As Serious as a Heart Attack.
No, it really wasn’t entirely the excitement of the Obama win that has kept me from putting pen to paper or sitting down to my computer with a cup of coffee and tapping out a few pithy sentences. A little more than a week before the election, my husband Richard came home from a weekend trip and promptly had a heart attack. A heart attack! Not kidding. I am serious. Yes, as serious as a heart attack.
Well, he didn’t come home and promptly have a heart attack, exactly. Because when it happens to you, as opposed to it happening in the movies or something, you don’t think it’s a heart attack. He felt weird, is all. Like he had a big lump in his throat. No dramatic clutching of the chest, no falling to the floor. Just a vague “not feeling well.” And the attendant anxiety that goes along with “not feeling well” if you haven’t seen a doctor for at least four years. And you smoke. And you have high cholesterol and a family history of heart disease. And have been in complete denial about your health and run screaming from the room when your wife mentions that you “might need a check-up.” So he thought some of what he was feeling was anxiety. Anxiety over thinking he was having a heart attack.
So I gave him an aspirin (which turned out to be a really, really smart thing to do, who knew? I did! Because I listen to the radio!) and the plan was, first thing in the morning, I’d take him to the doctor. Which is sort of what happened, except it was more like three in the morning, and it was the emergency room, because he woke up sweating and the tightness in his throat felt more pronounced. “Sweating” had come up when I was Googling “Lump in Throat,” followed quickly by “heart attack, symptoms of” so off we went. I know, I know, I should have called 911, but it was three in the morning, and an ambulance would not have gotten him there faster than I did.
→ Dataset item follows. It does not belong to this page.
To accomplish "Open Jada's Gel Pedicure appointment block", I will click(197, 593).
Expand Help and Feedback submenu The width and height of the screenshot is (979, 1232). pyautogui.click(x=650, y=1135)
We entered the E.R. Richard, looking a little pale, mentioned that the feeling in his throat that was spreading to his chest, and they had him hooked up within minutes. They looked at some screen, and said that yes, he was, in fact, having a heart attack. They used the word “massive” a few times. And then they took him away to a place called “Cardiac cath.” Where they put a stent into his heart.
A few hours later we were together again, waiting for a room to open up Cardiac ICU. Modern medicine!